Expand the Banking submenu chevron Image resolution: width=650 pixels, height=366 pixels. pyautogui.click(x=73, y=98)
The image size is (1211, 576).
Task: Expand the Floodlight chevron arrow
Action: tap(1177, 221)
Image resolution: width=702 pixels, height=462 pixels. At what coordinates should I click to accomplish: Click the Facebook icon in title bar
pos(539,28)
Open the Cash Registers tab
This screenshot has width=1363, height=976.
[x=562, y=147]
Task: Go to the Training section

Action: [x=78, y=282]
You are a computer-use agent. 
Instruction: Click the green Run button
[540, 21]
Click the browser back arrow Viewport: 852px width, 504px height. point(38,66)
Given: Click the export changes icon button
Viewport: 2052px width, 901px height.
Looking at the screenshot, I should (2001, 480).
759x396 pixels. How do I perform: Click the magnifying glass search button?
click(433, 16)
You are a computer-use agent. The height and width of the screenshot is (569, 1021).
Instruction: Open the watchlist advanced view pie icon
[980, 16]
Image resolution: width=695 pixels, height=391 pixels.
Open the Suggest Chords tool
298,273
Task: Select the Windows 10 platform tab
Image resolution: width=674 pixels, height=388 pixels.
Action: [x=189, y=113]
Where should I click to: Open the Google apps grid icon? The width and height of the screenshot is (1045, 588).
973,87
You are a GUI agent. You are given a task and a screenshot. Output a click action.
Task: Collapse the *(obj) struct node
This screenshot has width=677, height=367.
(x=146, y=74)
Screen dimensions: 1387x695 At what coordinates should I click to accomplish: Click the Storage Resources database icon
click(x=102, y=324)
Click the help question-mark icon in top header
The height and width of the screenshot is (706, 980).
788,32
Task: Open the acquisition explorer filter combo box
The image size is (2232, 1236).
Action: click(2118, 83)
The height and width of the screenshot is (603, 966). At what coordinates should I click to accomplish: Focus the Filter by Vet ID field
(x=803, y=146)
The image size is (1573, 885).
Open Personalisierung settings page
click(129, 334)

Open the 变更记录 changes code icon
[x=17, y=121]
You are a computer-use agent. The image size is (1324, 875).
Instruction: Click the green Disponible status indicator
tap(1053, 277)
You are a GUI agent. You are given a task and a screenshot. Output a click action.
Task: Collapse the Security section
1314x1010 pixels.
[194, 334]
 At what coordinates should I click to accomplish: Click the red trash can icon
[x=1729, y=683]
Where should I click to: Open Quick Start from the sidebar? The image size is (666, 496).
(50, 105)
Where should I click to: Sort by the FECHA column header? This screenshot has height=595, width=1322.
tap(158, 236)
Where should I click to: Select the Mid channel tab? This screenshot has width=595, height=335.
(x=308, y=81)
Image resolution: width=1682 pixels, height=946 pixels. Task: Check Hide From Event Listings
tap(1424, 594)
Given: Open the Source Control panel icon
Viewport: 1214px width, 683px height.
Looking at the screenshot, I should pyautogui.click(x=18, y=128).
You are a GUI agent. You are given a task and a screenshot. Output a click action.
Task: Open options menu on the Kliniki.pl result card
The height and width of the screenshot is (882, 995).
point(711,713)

----

▶ **Exercise goal**: Each line of the data has to be written out exactly as it appears.

▶ **Output of the exercise**:
Expand the Banking submenu chevron Image resolution: width=650 pixels, height=366 pixels. pyautogui.click(x=73, y=98)
The image size is (1211, 576).
Task: Expand the Floodlight chevron arrow
Action: tap(1177, 221)
Image resolution: width=702 pixels, height=462 pixels. At what coordinates should I click to accomplish: Click the Facebook icon in title bar
pos(539,28)
Open the Cash Registers tab
This screenshot has width=1363, height=976.
[x=562, y=147]
Task: Go to the Training section

Action: [x=78, y=282]
You are a computer-use agent. 
Instruction: Click the green Run button
[540, 21]
Click the browser back arrow Viewport: 852px width, 504px height. point(38,66)
Given: Click the export changes icon button
Viewport: 2052px width, 901px height.
Looking at the screenshot, I should (2001, 480).
759x396 pixels. How do I perform: Click the magnifying glass search button?
click(433, 16)
You are a computer-use agent. The height and width of the screenshot is (569, 1021).
Instruction: Open the watchlist advanced view pie icon
[980, 16]
Image resolution: width=695 pixels, height=391 pixels.
Open the Suggest Chords tool
298,273
Task: Select the Windows 10 platform tab
Image resolution: width=674 pixels, height=388 pixels.
Action: [x=189, y=113]
Where should I click to: Open the Google apps grid icon? The width and height of the screenshot is (1045, 588).
973,87
You are a GUI agent. You are given a task and a screenshot. Output a click action.
Task: Collapse the *(obj) struct node
This screenshot has width=677, height=367.
(x=146, y=74)
Screen dimensions: 1387x695 At what coordinates should I click to accomplish: Click the Storage Resources database icon
click(x=102, y=324)
Click the help question-mark icon in top header
The height and width of the screenshot is (706, 980).
788,32
Task: Open the acquisition explorer filter combo box
The image size is (2232, 1236).
Action: click(2118, 83)
The height and width of the screenshot is (603, 966). At what coordinates should I click to accomplish: Focus the Filter by Vet ID field
(x=803, y=146)
The image size is (1573, 885).
Open Personalisierung settings page
click(129, 334)

Open the 变更记录 changes code icon
[x=17, y=121]
You are a computer-use agent. The image size is (1324, 875).
Instruction: Click the green Disponible status indicator
tap(1053, 277)
You are a GUI agent. You are given a task and a screenshot. Output a click action.
Task: Collapse the Security section
1314x1010 pixels.
[194, 334]
 At what coordinates should I click to accomplish: Click the red trash can icon
[x=1729, y=683]
Where should I click to: Open Quick Start from the sidebar? The image size is (666, 496).
(50, 105)
Where should I click to: Sort by the FECHA column header? This screenshot has height=595, width=1322.
tap(158, 236)
Where should I click to: Select the Mid channel tab? This screenshot has width=595, height=335.
(x=308, y=81)
Image resolution: width=1682 pixels, height=946 pixels. Task: Check Hide From Event Listings
tap(1424, 594)
Given: Open the Source Control panel icon
Viewport: 1214px width, 683px height.
Looking at the screenshot, I should pyautogui.click(x=18, y=128).
You are a GUI agent. You are given a task and a screenshot. Output a click action.
Task: Open options menu on the Kliniki.pl result card
The height and width of the screenshot is (882, 995).
point(711,713)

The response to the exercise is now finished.